** Begin **
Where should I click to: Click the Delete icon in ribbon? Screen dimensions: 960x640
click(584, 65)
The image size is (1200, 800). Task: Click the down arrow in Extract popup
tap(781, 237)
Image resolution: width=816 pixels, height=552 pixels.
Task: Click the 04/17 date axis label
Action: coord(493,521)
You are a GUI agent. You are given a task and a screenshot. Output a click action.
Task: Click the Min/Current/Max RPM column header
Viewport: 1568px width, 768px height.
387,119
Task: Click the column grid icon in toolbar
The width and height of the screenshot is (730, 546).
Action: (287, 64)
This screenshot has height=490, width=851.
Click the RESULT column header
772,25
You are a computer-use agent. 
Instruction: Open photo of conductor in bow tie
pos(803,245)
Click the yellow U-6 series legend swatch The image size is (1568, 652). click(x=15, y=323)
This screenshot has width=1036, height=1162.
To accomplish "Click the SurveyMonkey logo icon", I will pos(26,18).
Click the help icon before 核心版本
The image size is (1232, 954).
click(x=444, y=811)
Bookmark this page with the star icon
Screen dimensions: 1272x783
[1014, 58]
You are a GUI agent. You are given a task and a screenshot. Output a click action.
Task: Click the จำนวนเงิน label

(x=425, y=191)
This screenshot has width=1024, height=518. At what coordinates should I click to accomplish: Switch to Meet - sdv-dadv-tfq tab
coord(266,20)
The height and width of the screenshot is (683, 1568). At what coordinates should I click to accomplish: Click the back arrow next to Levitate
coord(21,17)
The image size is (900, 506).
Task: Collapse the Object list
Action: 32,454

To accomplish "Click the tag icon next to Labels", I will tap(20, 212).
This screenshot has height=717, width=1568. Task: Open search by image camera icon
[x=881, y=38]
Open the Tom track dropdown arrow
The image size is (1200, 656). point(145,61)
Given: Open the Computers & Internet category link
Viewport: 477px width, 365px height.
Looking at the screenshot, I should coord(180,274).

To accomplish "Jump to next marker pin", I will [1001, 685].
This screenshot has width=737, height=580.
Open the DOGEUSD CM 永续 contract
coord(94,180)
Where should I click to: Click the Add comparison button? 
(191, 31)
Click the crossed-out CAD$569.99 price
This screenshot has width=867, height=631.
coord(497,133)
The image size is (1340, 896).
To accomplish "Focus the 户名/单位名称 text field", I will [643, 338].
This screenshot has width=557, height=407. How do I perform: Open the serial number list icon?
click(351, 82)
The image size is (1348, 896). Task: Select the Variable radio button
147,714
** End **
▶ Given request
Update the entries above by replacing each "column header" with "column heading". Leave everything else as it is.

▶ The reply
Where should I click to: Click the Delete icon in ribbon? Screen dimensions: 960x640
click(584, 65)
The image size is (1200, 800). Task: Click the down arrow in Extract popup
tap(781, 237)
Image resolution: width=816 pixels, height=552 pixels.
Task: Click the 04/17 date axis label
Action: coord(493,521)
You are a GUI agent. You are given a task and a screenshot. Output a click action.
Task: Click the Min/Current/Max RPM column heading
Viewport: 1568px width, 768px height.
387,119
Task: Click the column grid icon in toolbar
The width and height of the screenshot is (730, 546).
Action: (287, 64)
This screenshot has height=490, width=851.
Click the RESULT column heading
772,25
You are a computer-use agent. 
Instruction: Open photo of conductor in bow tie
pos(803,245)
Click the yellow U-6 series legend swatch The image size is (1568, 652). click(x=15, y=323)
This screenshot has width=1036, height=1162.
To accomplish "Click the SurveyMonkey logo icon", I will pos(26,18).
Click the help icon before 核心版本
The image size is (1232, 954).
click(x=444, y=811)
Bookmark this page with the star icon
Screen dimensions: 1272x783
[1014, 58]
You are a GUI agent. You are given a task and a screenshot. Output a click action.
Task: Click the จำนวนเงิน label

(x=425, y=191)
This screenshot has width=1024, height=518. At what coordinates should I click to accomplish: Switch to Meet - sdv-dadv-tfq tab
coord(266,20)
The height and width of the screenshot is (683, 1568). At what coordinates should I click to accomplish: Click the back arrow next to Levitate
coord(21,17)
The image size is (900, 506).
Task: Collapse the Object list
Action: 32,454

To accomplish "Click the tag icon next to Labels", I will tap(20, 212).
This screenshot has height=717, width=1568. Task: Open search by image camera icon
[x=881, y=38]
Open the Tom track dropdown arrow
The image size is (1200, 656). point(145,61)
Given: Open the Computers & Internet category link
Viewport: 477px width, 365px height.
Looking at the screenshot, I should coord(180,274).

To accomplish "Jump to next marker pin", I will [1001, 685].
This screenshot has width=737, height=580.
Open the DOGEUSD CM 永续 contract
coord(94,180)
Where should I click to: Click the Add comparison button? 
(191, 31)
Click the crossed-out CAD$569.99 price
This screenshot has width=867, height=631.
coord(497,133)
The image size is (1340, 896).
To accomplish "Focus the 户名/单位名称 text field", I will [643, 338].
This screenshot has width=557, height=407. How do I perform: Open the serial number list icon?
click(351, 82)
The image size is (1348, 896). Task: Select the Variable radio button
147,714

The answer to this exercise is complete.